State Of The Art: To Alex Face, Making Art A Part Of People’s Lives Is One Of The Art World’s Challenges

"If the folks who live around the art don't get it, then it's like we're just making art for art people," says painter Alex Face from Thailand
"If folks who live around the art don't get it, then it's like we're just making art for art people," says painter Alex Face from Thailand
Alex Face

For our Art issue, we invited artists from Singapore and the Asian region to ponder the questions surrounding creativity, inspiration and purpose in today’s world. Here, we speak to Alex Face from Thailand, represented by Bangkok Citycity Gallery.

What would you say are the best things about being an artist today?

These days, we’ve got a variety of tools and social media that really help spread our art far and wide, making it much simpler to connect with people. For street artists, these tools enable us to connect with artists in different cities, making it easier to share ideas, work together, and scout out new spots for our murals. Additionally, they assist in creating a community of street artists worldwide.

What are the biggest challenges facing the art world now?

I think it’s about how we can make art become a part of people’s lives in a way that they don’t see it as alien.We don’t want art to be this thing only outsiders get while the local folks are left scratching their heads.
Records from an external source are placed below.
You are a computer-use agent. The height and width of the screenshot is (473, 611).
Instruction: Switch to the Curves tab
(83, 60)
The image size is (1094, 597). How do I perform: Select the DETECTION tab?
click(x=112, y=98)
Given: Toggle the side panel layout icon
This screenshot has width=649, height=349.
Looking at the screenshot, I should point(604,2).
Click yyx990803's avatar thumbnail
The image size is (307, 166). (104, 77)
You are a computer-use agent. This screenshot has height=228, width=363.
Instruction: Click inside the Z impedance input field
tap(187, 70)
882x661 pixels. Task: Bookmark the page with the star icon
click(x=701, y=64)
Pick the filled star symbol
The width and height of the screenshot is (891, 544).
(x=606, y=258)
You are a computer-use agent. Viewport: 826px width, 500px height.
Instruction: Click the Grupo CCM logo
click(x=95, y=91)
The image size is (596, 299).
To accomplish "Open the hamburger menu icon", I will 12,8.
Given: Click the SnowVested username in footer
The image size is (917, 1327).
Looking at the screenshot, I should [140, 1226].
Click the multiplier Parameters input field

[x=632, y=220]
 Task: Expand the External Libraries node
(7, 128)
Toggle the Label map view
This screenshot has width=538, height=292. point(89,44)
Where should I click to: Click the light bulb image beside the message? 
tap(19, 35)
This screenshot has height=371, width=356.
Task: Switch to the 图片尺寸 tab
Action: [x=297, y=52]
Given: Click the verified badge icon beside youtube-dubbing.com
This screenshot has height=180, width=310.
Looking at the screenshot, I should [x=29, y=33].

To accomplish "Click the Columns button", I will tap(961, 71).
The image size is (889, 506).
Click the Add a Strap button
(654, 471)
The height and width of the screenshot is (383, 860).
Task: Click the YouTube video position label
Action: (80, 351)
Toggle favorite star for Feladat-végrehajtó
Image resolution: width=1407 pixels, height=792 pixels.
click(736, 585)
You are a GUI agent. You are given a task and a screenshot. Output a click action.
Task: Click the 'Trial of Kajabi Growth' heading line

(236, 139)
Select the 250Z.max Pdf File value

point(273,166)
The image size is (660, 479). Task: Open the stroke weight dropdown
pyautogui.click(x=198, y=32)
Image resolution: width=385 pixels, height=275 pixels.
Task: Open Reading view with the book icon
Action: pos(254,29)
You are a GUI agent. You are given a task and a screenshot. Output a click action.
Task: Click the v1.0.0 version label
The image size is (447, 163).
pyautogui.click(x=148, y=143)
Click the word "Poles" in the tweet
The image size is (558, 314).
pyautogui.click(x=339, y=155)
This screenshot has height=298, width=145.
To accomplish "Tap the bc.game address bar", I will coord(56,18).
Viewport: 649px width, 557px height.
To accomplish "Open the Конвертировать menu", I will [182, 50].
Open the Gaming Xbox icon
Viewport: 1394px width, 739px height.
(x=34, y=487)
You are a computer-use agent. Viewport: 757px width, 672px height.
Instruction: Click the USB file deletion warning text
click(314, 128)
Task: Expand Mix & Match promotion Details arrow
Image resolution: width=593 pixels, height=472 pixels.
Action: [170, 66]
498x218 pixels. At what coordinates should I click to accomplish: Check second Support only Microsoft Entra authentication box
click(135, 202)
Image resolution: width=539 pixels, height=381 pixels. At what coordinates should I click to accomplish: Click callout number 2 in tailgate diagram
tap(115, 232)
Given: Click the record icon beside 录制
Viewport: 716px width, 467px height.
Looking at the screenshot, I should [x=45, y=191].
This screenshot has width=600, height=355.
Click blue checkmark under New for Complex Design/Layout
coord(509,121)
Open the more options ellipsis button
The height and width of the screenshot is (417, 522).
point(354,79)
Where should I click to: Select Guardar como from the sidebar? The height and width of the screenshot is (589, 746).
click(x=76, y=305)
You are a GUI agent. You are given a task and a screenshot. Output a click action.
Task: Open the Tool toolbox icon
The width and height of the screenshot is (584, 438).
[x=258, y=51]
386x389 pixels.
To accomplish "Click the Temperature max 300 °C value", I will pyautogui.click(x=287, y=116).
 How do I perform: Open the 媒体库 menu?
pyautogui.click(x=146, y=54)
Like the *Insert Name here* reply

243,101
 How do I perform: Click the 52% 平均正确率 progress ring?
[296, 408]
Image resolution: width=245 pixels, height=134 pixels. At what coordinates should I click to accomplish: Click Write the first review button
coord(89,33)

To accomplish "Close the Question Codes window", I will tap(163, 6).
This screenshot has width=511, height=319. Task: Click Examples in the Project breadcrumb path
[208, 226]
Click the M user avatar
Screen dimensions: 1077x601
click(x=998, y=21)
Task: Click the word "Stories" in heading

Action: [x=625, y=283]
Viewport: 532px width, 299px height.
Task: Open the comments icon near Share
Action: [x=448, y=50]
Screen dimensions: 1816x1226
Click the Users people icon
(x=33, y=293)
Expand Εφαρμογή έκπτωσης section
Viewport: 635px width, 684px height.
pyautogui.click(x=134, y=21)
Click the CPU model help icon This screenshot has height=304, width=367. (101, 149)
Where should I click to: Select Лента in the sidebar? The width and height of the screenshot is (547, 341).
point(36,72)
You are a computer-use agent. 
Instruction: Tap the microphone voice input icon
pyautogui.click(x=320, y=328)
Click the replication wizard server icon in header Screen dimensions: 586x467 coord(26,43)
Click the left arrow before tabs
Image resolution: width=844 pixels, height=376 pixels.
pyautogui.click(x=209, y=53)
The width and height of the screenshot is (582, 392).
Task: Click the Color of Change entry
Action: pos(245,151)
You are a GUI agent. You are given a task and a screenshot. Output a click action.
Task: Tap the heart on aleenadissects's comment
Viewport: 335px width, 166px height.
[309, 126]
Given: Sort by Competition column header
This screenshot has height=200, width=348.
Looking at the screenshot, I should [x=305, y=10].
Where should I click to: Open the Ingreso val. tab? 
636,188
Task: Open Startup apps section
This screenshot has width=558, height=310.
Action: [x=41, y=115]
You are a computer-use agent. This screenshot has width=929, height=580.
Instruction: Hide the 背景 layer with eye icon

If the folks who live around the art don’t get it, then it’s like we’re just making art for art people.

As for me, when doing street art and spray painting walls in different neighbourhoods, I make it a point to chat with locals and shop owners. It’s a whole different vibe from talking to the gallery crowd. It’s pretty cool to talk to the people who see my work every day. They’re straight up with what they think and feel, and their takes on it can be really eye-opening. You get all sorts of responses—some dig my work and treat me awesome, offering snacks and drinks, while others aren’t fans and let me know it. But that’s part and parcel of creating art in public spaces.

How should one approach contemporary art?

I think everyone’s different backgrounds and experiences really shape how they see things. We can all look at the same thing but think and feel totally differently about it. Art serves as a neutral space where we can have chats and meaningful talks. Getting hands-on with art, really feeling it and diving into different styles start all these conversations. We get to listen, learn, and exchange ideas. It’s a way to really connect with art, no matter how much or little we already know about it.

Why do you create art?

When I’m in the process of creating, I find myself deeply focused and truly joyful. I also use art as a tool to express what I want to communicate. Art is my way of saying what I want to say. I mean, I’ve been into drawing and painting for as long as I can remember. It’s pretty much the thing I do best. Whenever I’ve got something to say about social topics or issues, or just need to get my feelings out, I pour it all into my paintings. Honestly, if I wasn’t doing art, I’d likely be all stressed out and unhappy.

How do you continually find inspiration?

The things that inspire my art really shift with the different phases and experiences of my life.

When I first got into spray painting, I was this provincial kid who landed in the big, noisy city, all lit up and bustling. I used to spray paint images of the side of my face, kind of like popping out from various corners of the walls in Bangkok, because at that time I just wanted to express myself.

But after having my daughter, she became the inspiration that led to the creation of child characters in my paintings, both on canvas and on walls. Since her birth, I’ve started questioning the future, including social issues, politics, and the environment, in the world where my daughter will grow up.

How do you stay true to who you are as an artist?

I try to explore and also strive to be aware of what I’m doing. The art scene is constantly evolving, with new trends and styles emerging. What I do is explore these changes to understand where I stand in the current era of art. At the same time, as a street artist and painter, I am committed to maintaining my personal approach in my work.

What’s something you would like to explore next?

I often find myself painting on walls in different spots, making art in the open rather than in a studio. This part of being a street artist reminds me a lot of the Impressionists, who also used to paint outdoors. During my art school days, I had a strong interest in Impressionism, but I feel I didn’t fully delve into it. So, I am considering revisiting this style, engaging in landscape painting.

I want to really capture the subtle plays of light and the environment. I’ve got this feeling that if I dive deep into this, balancing both studio and outdoor work, I might just come up with something totally new and exciting.